Though the Things channels tell me it can used to switch on|off, sendCommand(OFF) does not switch off this bulb.

Also, I am sending a new PercentType(0), which switches the light off.
How does it know it should reduce brightness and not saturation?
And why does my command need a cast .toString?

Also, using the rule above and having added Shed_KDL_Colour as a switch item to the sitemap allows me to switch on the light, but it does not update the switch to OFF once the time expires.

Such a light seems complicated.

Do I need to add switch item to the colour channel to get ON|OFF functionality?

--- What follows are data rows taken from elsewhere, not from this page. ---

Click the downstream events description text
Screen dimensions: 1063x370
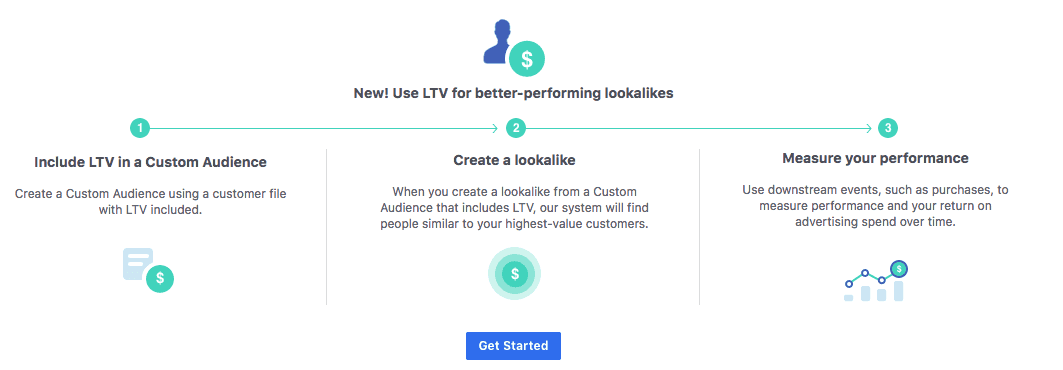point(876,205)
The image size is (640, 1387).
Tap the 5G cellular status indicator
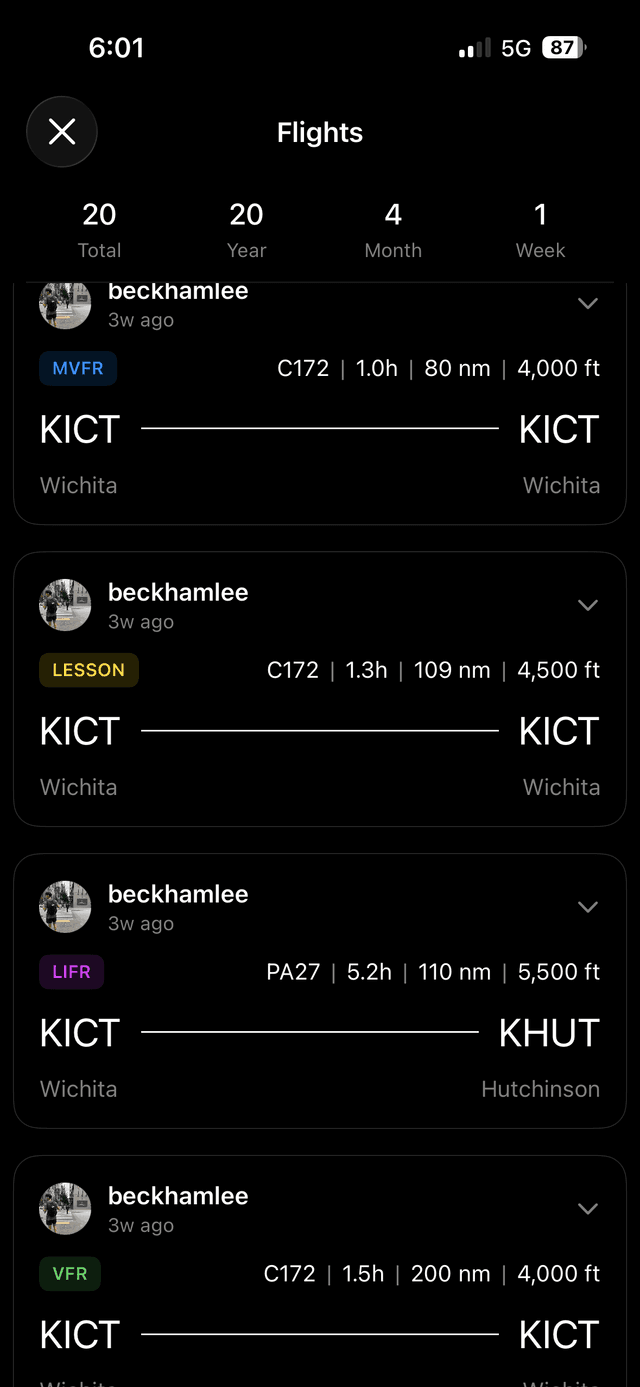516,48
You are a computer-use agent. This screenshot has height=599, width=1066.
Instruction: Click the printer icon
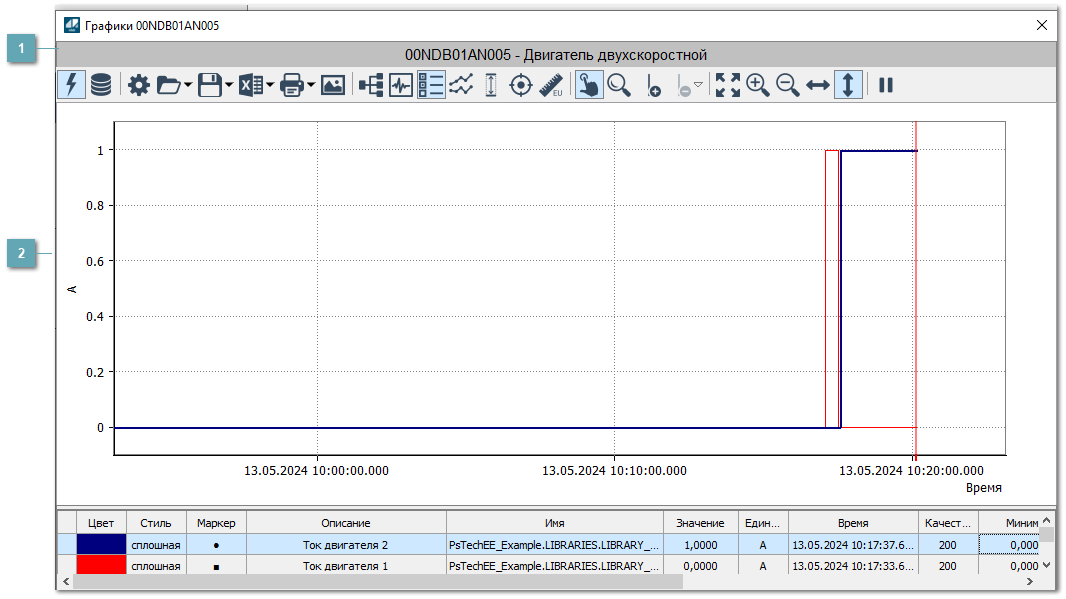[292, 86]
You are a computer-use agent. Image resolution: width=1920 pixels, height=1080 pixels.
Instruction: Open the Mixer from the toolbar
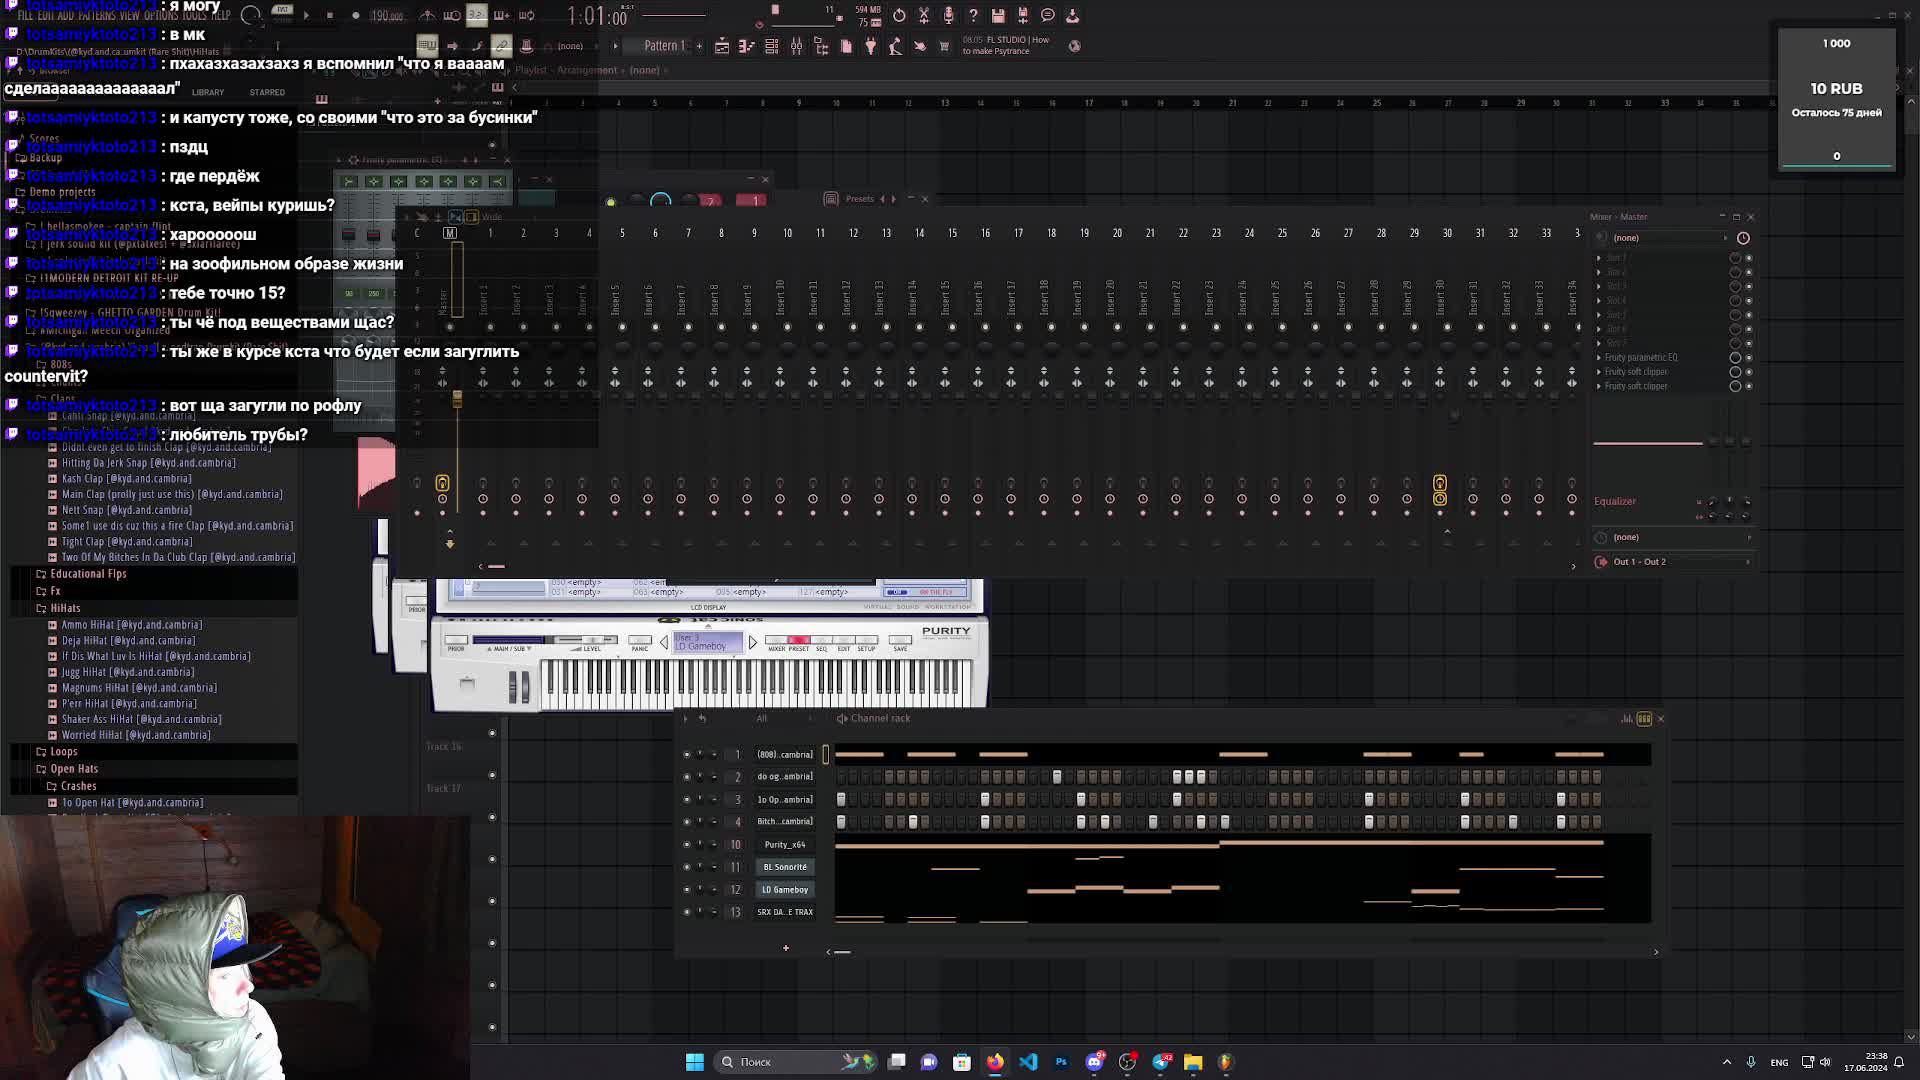click(x=796, y=46)
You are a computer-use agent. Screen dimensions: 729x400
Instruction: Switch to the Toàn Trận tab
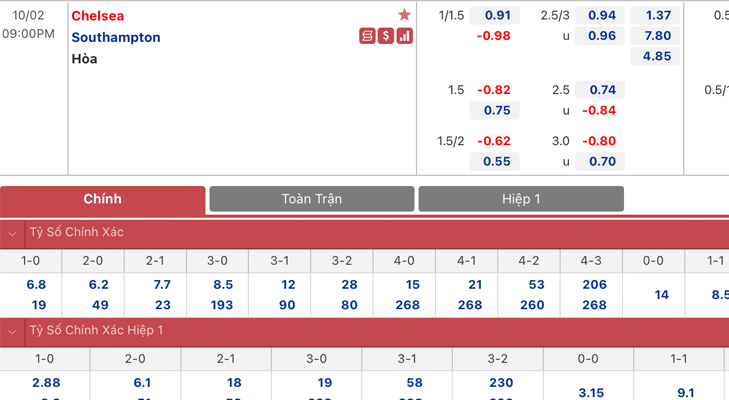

It’s up to the binding what it does, if anything, with command OFF to turn it into something a real device can act on.

I don’t seem to follow


This is the Zigbee binding, which discovered the Thing with these channels.

Do I need to add switch item to the colour channel to get ON|OFF functionality?
Or do I just send ‘0’ to switch it off?

I don’t know, we’re talking “how to configure Zigbee” now. People with the answers to that probably won’t look at thread about rules - I would suggest a new thread, separate issue.

This is probably about feedback from the Zigbee binding as well.

I’d suggest including a section of your events.log showing what happens to the Item(s), alongside the description


There is a reason for asking for events
a) Not all Zigbee devices are equal
b) Zigbee binding vetoes the usual autoupdate internal guesswork
c) Combination of (a) and (b) leaves some Zigbee devices with poor feedback - this is visible by absence of update events

Thanks


I figured it out, partially; the rule needed a test_new_stuff.postUpdate(OFF) for the switch. Little things; maybe too late for today :slight_smile:

But does it? java.awt.Color represents color as RGB. As my previous post demonstrated, HSB is a wholly different color coordinate system. It “works” for that specific Color in that it doesn’t throw an error, but it will give you the wrong color. If you had new Color(100, 200, 50) it would fail because you can’t have a saturation above 100 even though that’s a perfectly reasonable RGB.

If you’ve taken calculous and remember working with circles, it’s like the difference between working in degrees and radians. The numbers are different.

If you’re using toString to send the command anyway, why mess with HSBType in the first place? Just use Shed_KDL_Colour.sendCommand('120, 80, 50') and Shed_KDL_Colour.sendCommand(0) ( or Shed_KDL_Colour.sendCommand('0') or Shed_KDL_Colour.sendCommand(OFF) which are all equivalent).

You only need to mess with HSBType directly when you need to do conversions. For example:

    val hsb = HSBType.fromRGB(120, 80, 50) // converts the RGB coordinates to HSB
    Shed_KDL_Colour.sendCommand(hsb.toString)

That’s a bug in the binding then (or possibly a misconfiguration). A Color Item can be commanded like a Switch (ON/OFF), a Dimmer (PercentType), or a Color (HSBType).

Because when you send a single number as a command to a Color Item it treats it as if the Item were a Dimmer. That’s by design. If you want to change the saturation you have to send all three values.

I don’t know. I haven’t used Rules DLS in years and I don’t have Color Items in my system so don’t keep up with minor changes in how they behave. In all the other rules languages you always have to send it as a String.

Add a log statement to see if the problem is with the timer or the command itself.

No, that isn’t necessary. Something else is going wrong.

1 Like

:slight_smile: exactly my earlier point.
The example only worked with .toString.

And I have since tested the ON|OFF commands and they do work.


And for the rest of your post: thank you for the explanations; these are really helpful.